By the Court.—Order affirmed.

NOTES

[†] Petition to review denied.

[1] Section 767.327, Stats., also governs the moving of a minor child's residence within the state of Wisconsin at a distance greater than 149 miles from the non-moving parent. This aspect of the statute is not before us on appeal.

[2] The judgment of divorce was based upon the parties' stipulation which was incorporated into the judgment. A conflict exists, however, between the stipulation and the judgment as to the type of custody awarded. The stipulation vests Georgette with sole legal custody. However, the judgment vests both parties with joint custody. We invite the parties or the family court to clarify this inconsistency upon remittitur.

[3] In his brief-in-chief, James characterizes the family court's decision as being based "solely on the finding that the mother had been the primary caretaker." This is not an accurate portrayal of the court's reasoning: the court relied on evidence to the effect that Georgette was an excellent caregiver and that although the proposed move was problematic, no reasons had been given which were sufficient to overcome the presumption in Georgette's favor. Thus, the court did not base its decision on the fact that Georgette is the primary caregiver, but on the fact that Georgette is a good primary caregiver.

[4] On August 6, 1991, this court stayed the circuit court's order denying James' motion for a change of primary placement of the parties' children. This order effectively maintained the status quo pending this decision.

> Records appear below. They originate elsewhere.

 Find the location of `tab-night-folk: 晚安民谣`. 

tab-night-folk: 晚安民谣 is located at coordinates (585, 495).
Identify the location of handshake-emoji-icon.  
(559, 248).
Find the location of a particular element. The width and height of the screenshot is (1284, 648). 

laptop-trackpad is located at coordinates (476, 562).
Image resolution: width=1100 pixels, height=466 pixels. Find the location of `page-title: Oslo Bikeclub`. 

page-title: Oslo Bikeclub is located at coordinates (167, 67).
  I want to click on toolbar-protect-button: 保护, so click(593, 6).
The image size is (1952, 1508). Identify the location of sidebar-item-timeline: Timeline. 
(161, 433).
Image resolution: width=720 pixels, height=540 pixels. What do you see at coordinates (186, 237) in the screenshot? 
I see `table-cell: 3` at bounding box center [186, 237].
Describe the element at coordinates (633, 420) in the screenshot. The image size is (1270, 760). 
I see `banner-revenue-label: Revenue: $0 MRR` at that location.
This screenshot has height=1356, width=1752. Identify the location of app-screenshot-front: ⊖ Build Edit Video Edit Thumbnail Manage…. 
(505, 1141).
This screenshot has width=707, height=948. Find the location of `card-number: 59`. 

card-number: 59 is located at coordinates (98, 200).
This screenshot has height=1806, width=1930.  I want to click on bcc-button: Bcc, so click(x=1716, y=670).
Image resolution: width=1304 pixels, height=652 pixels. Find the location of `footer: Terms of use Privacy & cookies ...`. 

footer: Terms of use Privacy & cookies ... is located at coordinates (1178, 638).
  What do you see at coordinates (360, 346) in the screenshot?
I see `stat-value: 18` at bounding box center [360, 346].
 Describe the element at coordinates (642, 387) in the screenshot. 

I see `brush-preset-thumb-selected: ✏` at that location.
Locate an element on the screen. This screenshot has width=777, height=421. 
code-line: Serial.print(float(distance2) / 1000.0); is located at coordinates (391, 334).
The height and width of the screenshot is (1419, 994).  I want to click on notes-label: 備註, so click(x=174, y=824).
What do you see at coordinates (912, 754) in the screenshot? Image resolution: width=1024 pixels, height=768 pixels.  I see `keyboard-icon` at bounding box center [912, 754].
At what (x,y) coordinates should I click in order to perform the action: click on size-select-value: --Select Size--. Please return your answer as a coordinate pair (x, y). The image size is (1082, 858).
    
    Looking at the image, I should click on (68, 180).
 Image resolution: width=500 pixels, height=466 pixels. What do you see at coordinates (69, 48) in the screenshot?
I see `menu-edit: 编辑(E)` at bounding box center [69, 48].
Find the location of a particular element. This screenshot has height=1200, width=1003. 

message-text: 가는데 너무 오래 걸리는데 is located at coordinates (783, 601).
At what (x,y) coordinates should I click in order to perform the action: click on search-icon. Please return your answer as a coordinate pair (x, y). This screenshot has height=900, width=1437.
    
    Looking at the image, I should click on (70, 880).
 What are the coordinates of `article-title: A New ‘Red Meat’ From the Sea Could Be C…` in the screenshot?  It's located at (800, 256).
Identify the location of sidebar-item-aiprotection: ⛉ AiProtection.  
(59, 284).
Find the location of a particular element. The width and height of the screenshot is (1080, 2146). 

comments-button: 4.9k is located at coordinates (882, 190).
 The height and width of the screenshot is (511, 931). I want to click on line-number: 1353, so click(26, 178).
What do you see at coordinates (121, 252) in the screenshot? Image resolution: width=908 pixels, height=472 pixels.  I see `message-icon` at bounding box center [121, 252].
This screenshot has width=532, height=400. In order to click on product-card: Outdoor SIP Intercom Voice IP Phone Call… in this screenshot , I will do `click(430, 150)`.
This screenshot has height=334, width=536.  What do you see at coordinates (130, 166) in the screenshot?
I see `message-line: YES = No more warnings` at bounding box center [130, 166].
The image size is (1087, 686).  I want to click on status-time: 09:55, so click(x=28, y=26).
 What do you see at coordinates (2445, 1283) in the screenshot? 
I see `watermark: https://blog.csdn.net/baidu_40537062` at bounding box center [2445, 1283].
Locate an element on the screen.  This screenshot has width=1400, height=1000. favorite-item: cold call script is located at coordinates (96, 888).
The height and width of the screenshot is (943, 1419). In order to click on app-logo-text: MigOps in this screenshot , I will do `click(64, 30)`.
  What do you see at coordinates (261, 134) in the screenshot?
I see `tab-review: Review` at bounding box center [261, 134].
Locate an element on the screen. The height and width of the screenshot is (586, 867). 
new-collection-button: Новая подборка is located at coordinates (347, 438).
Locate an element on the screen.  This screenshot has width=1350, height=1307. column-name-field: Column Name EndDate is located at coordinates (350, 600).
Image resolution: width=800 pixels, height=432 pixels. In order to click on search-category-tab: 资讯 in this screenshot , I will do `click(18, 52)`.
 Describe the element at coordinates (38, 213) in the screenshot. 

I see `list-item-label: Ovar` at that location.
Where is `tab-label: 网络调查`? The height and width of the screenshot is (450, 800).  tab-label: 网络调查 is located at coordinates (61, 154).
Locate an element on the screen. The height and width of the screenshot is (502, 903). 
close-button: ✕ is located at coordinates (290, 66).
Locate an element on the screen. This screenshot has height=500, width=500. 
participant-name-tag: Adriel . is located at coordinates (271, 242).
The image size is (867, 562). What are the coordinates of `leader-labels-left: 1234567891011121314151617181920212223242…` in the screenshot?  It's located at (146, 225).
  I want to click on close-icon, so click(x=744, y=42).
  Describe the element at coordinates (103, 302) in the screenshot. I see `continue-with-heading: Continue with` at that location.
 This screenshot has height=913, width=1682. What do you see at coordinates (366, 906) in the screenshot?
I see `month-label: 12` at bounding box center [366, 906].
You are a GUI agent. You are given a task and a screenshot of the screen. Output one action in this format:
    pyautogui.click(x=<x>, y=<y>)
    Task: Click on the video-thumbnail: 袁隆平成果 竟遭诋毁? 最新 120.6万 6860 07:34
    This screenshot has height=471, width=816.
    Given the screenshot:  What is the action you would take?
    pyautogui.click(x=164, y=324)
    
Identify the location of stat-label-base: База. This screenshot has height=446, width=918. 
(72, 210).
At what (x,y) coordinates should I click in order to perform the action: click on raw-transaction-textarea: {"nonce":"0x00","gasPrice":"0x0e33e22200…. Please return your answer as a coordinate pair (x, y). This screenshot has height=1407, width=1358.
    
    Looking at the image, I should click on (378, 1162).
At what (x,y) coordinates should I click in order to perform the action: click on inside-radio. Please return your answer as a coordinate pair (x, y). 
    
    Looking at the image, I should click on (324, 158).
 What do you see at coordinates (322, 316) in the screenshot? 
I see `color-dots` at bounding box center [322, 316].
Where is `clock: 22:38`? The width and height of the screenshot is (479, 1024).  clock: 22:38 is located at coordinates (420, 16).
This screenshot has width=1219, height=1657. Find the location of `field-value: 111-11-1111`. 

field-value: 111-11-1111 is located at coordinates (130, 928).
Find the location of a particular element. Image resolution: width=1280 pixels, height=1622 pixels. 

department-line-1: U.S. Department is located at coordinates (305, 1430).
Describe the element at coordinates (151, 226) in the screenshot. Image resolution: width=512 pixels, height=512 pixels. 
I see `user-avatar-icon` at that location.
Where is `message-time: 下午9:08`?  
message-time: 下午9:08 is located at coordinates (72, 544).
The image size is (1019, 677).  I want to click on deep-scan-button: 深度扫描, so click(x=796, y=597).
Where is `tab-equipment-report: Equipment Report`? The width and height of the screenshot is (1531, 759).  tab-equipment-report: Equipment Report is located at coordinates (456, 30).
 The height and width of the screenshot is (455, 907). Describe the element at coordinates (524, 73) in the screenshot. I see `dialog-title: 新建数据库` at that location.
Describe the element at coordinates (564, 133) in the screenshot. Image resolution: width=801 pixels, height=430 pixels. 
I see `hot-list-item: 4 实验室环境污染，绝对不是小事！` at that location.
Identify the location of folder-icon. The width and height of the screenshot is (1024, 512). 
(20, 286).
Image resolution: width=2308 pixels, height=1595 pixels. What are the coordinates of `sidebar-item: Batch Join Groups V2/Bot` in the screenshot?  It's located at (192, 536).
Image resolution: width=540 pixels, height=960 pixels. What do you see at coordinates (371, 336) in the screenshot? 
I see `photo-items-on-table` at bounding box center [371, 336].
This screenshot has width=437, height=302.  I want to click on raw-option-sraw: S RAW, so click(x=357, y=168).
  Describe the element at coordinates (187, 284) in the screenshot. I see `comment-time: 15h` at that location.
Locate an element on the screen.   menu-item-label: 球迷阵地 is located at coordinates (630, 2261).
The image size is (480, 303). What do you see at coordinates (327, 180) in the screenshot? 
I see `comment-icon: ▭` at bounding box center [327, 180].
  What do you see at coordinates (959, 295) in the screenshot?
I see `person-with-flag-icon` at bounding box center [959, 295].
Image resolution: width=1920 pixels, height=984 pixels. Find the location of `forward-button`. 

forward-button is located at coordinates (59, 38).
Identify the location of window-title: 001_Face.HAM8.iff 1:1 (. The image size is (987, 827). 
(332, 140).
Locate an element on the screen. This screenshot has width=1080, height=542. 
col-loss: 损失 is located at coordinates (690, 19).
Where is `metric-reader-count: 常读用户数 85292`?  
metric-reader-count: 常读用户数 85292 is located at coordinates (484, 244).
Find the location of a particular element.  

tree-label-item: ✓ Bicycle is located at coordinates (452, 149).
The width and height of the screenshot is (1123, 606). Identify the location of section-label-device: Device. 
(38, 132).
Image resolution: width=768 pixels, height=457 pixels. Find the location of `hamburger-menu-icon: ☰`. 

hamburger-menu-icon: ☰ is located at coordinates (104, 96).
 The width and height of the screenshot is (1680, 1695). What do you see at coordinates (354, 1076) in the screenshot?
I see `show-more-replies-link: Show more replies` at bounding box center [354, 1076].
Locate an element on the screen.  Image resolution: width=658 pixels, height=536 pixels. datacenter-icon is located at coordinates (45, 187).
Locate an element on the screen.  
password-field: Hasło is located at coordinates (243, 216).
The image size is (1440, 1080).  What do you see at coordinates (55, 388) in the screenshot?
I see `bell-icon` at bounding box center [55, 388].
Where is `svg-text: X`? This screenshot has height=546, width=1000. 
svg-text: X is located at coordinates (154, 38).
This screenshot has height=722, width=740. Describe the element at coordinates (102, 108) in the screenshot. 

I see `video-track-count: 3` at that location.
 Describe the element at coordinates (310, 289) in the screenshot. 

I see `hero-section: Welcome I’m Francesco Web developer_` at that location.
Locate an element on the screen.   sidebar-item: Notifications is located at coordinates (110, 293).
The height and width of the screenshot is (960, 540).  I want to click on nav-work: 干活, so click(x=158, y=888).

[5] In support, James cites to an article by Attorney Patricia Grove, Moving the Residence of a Minor Child: The Impact of Wisconsin Statute 767.327, The Milwaukee Lawyer, Vol. 11, No. 3, 1989, at 15.

[6] Neither party appears to dispute that Georgette's proposed move of the children to Florida would work a substantial change in circumstances.

[7] We may turn to a dictionary to divine the common and approved usage of non-technical terms which are undefined by the statute. See State v. Gilbert, 115 Wis. 2d 371, 377-78, 340 N.W.2d 511, 515 (1983).

[8] For example, the best interest of the child is a factor in the following settings: where a mediation agreement resolves custody, sec. 767.11(12)(a), Stats.; when a legal custody and physical placement study service makes an investigation and reports on a custody matter to the court, sec. 767.11(14)(a)3, Stats.; when the family court commissioner makes a temporary custody award, sec. 767.23(1n), Stats.; when the family court makes a final custody award, sec. 767.24(2)(b), Stats.; when the family court considers granting visitation rights to third parties, sec. 767.245, Stats.; when the family court considers revision of a custody or physical placement award, sec. 767.325(1), Stats.

[9] Again we observe that we may look to legislative history to reinforce and demonstrate that a statute is plain on its face. State v. Martin, 162 Wis. 2d 883, 897 n.5, 470 N.W.2d 900, 905 (1991).

[10] Our conclusion also governs James' argument, shared by Attorney Grove in her article, that only the three factors in sec. 767.327(5), Stats., should govern a removal/modification proceeding because the statute contains no "catch-all" provision or cross-reference to the litany of factors set out at sec. 767.24(5), Stats.

[11] In conjunction with this argument, James renews his argument that the family court's decision is premised solely on the finding that Georgette has been the primary caretaker. We have already rejected this attack on the court's decision. See supra note 3.

[12] Even James testified that Georgette is an "excellent" mother.

[13] James again cites Attorney Grove's article in support. However, as our ensuing discussion demonstrates, we believe that Attorney Grove's position on this question is in accord with our conclusion.

[14] Attorney Grove would agree. In her article she states that it is her "opinion . . . that the trial court does not have the authority to prohibit the minor child's removal from the state. It has the authority only to order that the child's custody or physical placement be transferred to the non-moving parent. By virtue of the custody or placement transfer, the child is 'prohibited' from moving." Grove, supra, note 5, at 17 (emphasis in original).